In the early part of the 21st century, some drinkers and restaurants started to bellyache about the increasing heft of California wines. Their alcohol levels, once a modest 12.5 percent, had plumped up to more than 14 percent—and often above 16 percent. The disgruntled said the wines were cloddy, thick, and heavy. Gone was nuance and variety. These jammy, fruity drinks became the new definition of California wine.
But what goes around comes around, and it doesn’t take a critic to determine that there’s a revolution going on in the wine world. Shops and restaurants that heretofore spurned domestic wines, like Chambers Street in New York City and Nopa in San Francisco, are now expanding their offerings to include California selections—particularly the bottles of winemakers who are starting to dial back on the power and brawn, picking grapes at lower sugar levels and concentrating on matching the grape varietal with the soil type. Finally, California wine is emerging from the id stage to embrace its superego. In other words, as a wine region, the state is starting to grow up.
A good example of this new direction is Hank Beckmeyer. A refugee from the music business (he’s a former guitarist for Half Japanese) and a wine lover from way back, the 50-year-old Beckmeyer and his French wife, Caro, found affordable land in the remote (perhaps too remote) Sierra Foothills about a decade ago. Believing that the best wines either grow on limestone or pulverized stone soils, he planted four acres of vines with his own hands on crushed granite. He now makes about 800 cases of edgy, structured Rhone grapes (and also nebbiolo). These wines are not easy to sell in a cabernet- and pinot-dominated state. Priced under $25 a bottle, his La Clarine Farms has been a sell-out from the moment he put bottles on the market.

_Extracted data:_
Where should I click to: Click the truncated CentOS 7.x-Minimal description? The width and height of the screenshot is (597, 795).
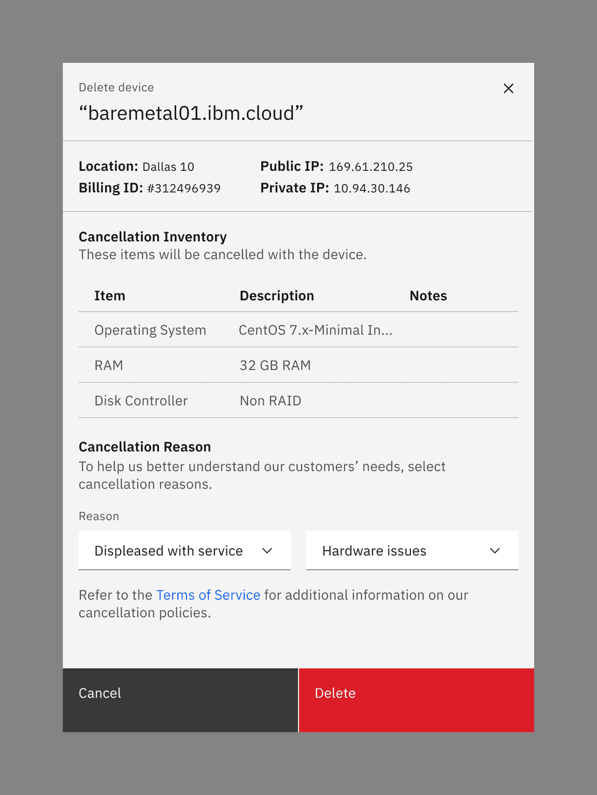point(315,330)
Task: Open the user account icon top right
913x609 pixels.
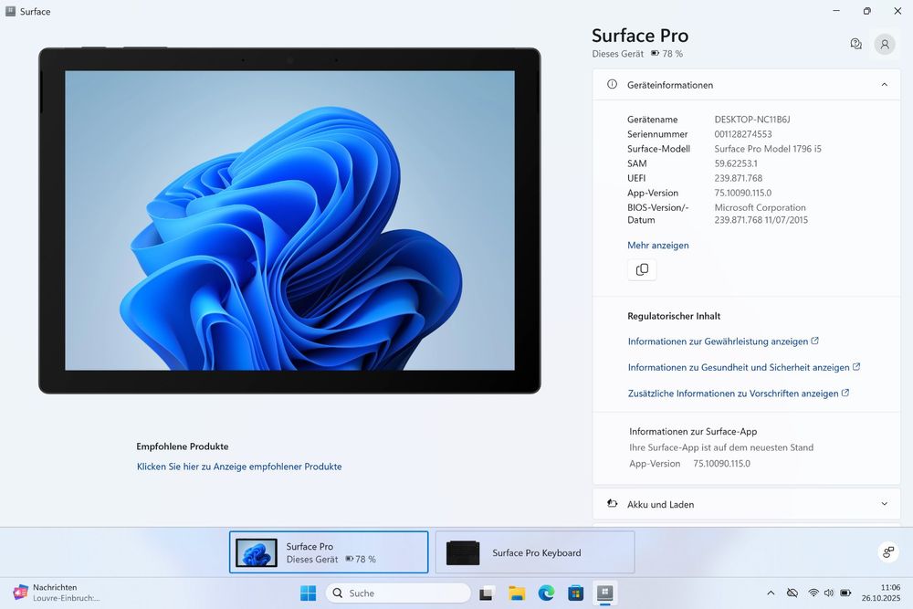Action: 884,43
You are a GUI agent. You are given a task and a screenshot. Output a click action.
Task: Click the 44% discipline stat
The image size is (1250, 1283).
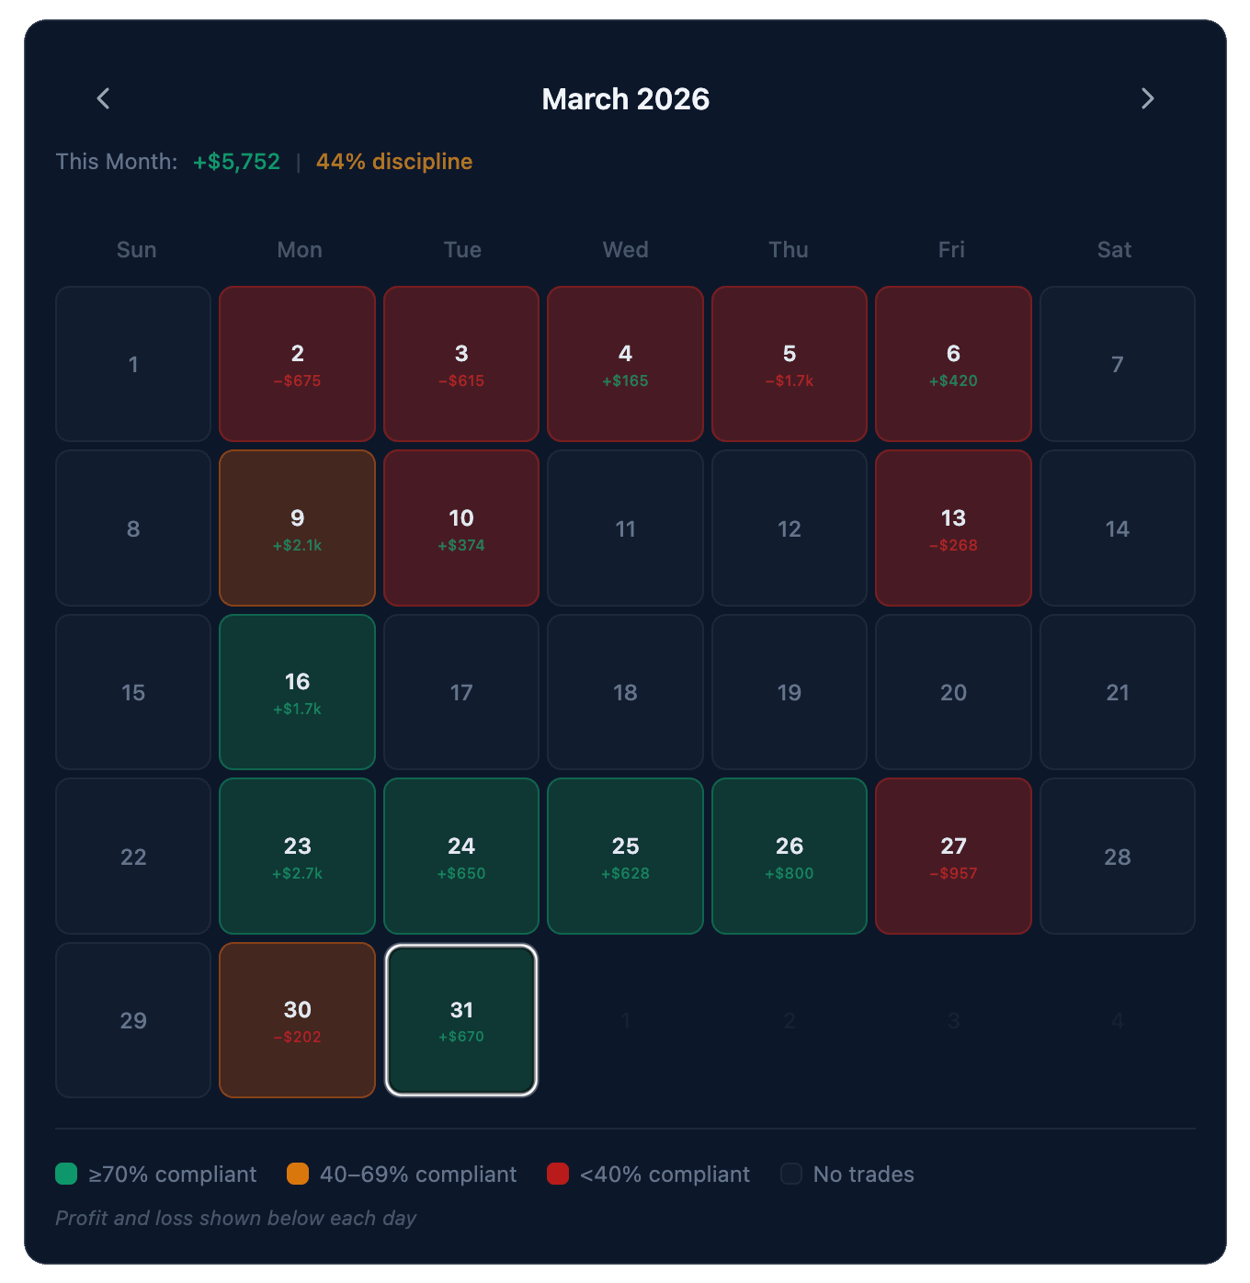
---
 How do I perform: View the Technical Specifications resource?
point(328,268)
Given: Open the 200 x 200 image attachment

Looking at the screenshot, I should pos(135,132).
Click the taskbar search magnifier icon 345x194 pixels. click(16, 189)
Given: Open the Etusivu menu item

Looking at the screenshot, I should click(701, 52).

_Written instruction 1:_ Name every geographic place mentioned in the text on California wines.
_Written instruction 2:_ Copy the portion of the records that opens with the line containing "Given: Open the 200 x 200 image attachment" and closes with the line containing "Looking at the screenshot, I should click(701, 52).", keeping both of those lines.
The text and the records were taken from separate sources.

_Exercise solution 1:_ California, New York City, San Francisco, Sierra Foothills

_Exercise solution 2:_
Given: Open the 200 x 200 image attachment

Looking at the screenshot, I should pos(135,132).
Click the taskbar search magnifier icon 345x194 pixels. click(16, 189)
Given: Open the Etusivu menu item

Looking at the screenshot, I should click(701, 52).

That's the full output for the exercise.